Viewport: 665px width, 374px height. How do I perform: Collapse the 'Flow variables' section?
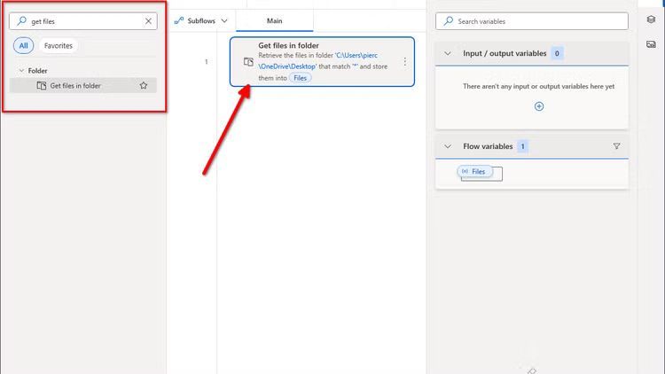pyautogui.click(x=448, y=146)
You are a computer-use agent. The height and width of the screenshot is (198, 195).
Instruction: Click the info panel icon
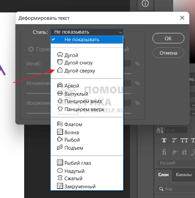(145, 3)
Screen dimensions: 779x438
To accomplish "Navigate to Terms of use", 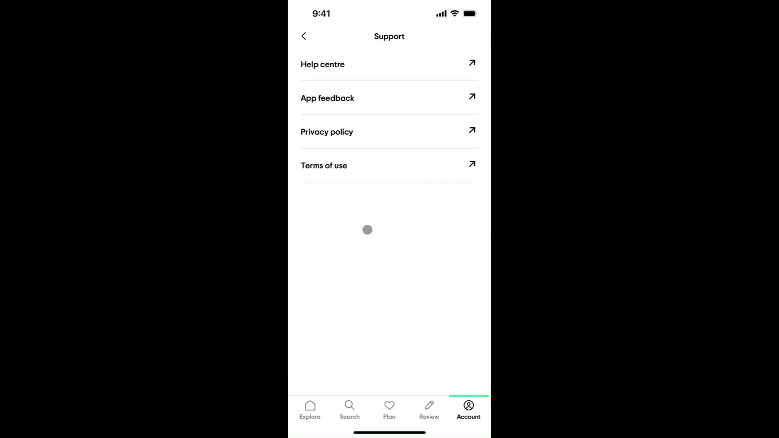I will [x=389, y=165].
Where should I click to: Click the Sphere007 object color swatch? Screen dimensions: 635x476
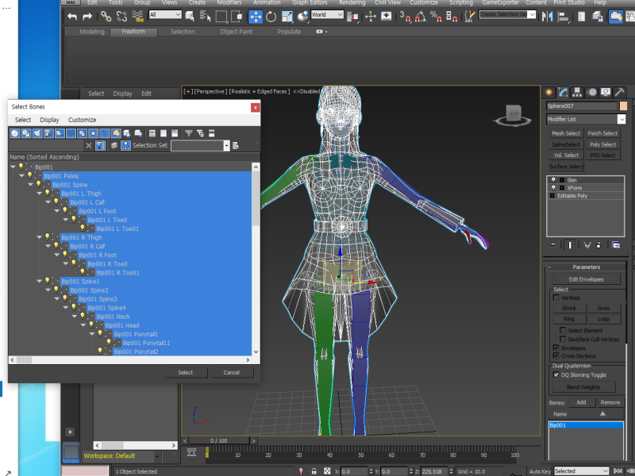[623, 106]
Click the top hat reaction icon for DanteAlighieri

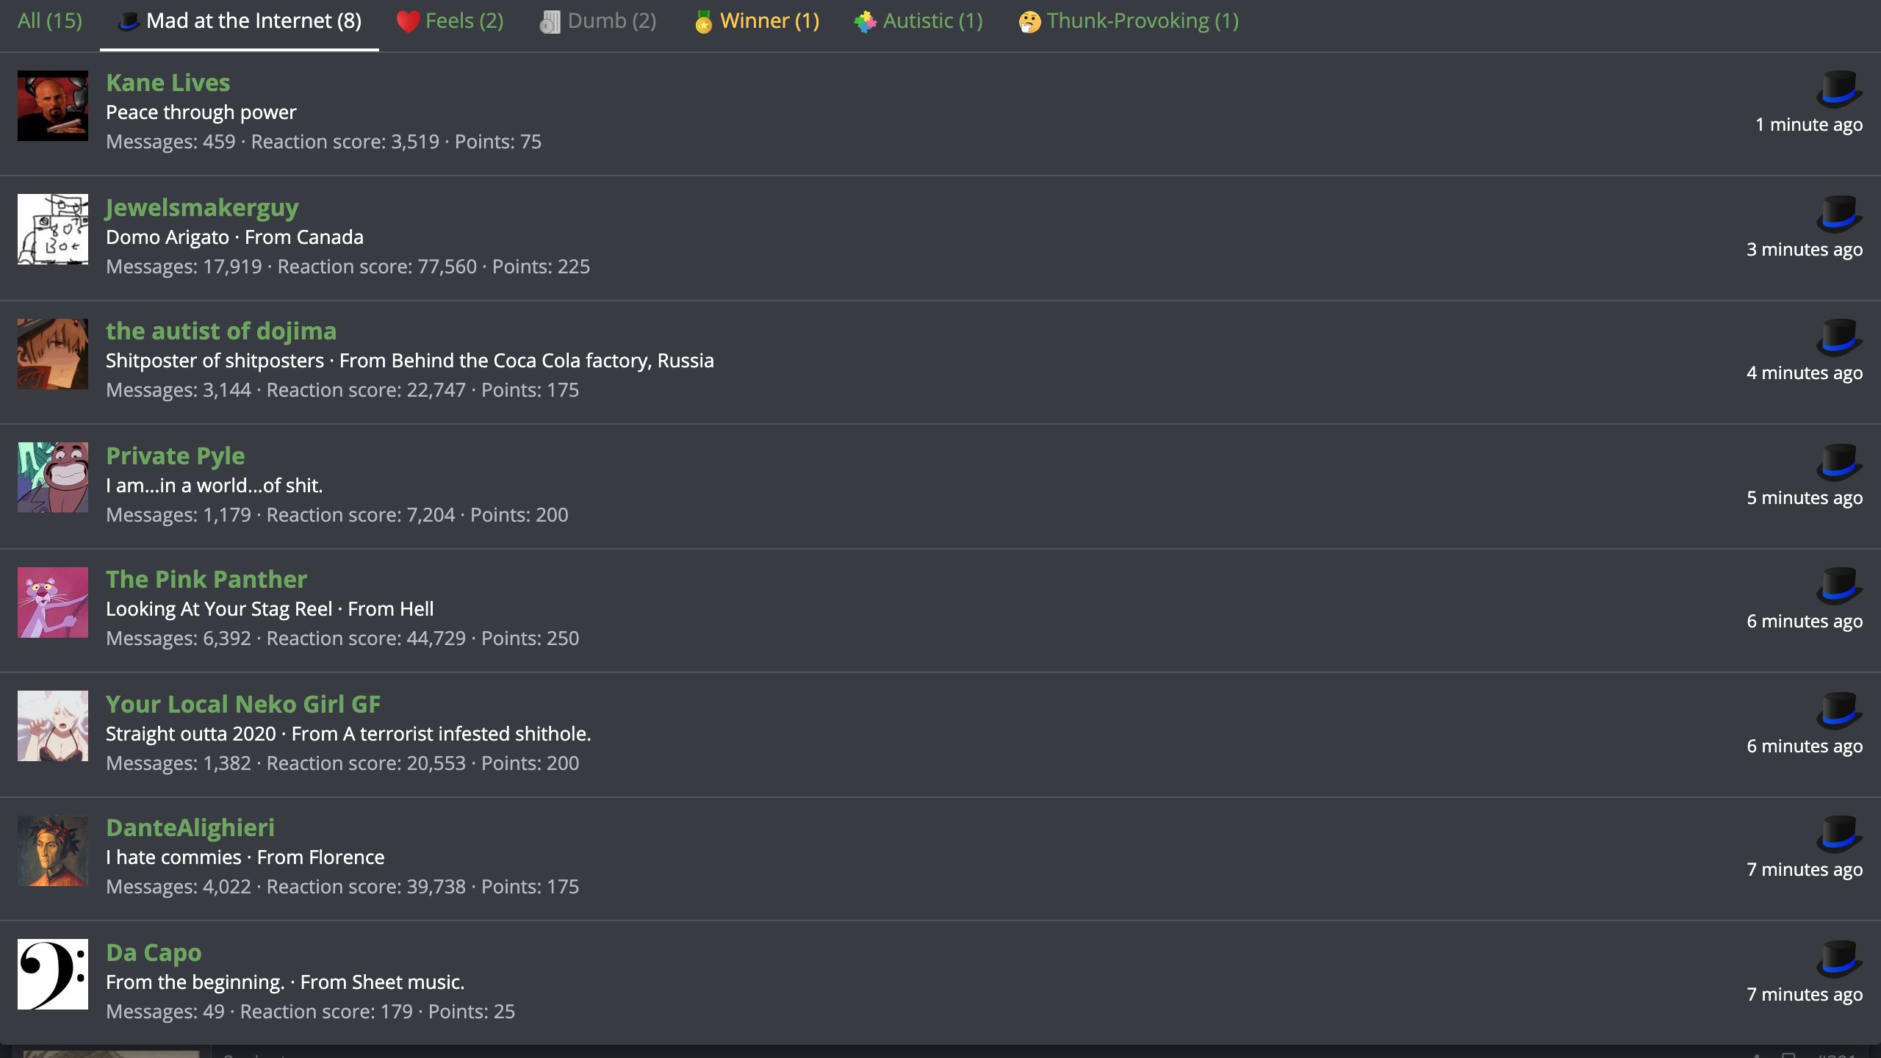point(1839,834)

...

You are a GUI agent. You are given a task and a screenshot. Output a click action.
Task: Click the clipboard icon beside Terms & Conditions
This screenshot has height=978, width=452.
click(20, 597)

INSTRUCTIONS TO FOLLOW: Your task is to find each line in the entries that contains the string "agent" and copy it.

RESULT BELOW:
You are a computer-use agent. The height and width of the screenshot is (198, 195).
You are a GUI agent. You are given a task and a screenshot. Output a click action.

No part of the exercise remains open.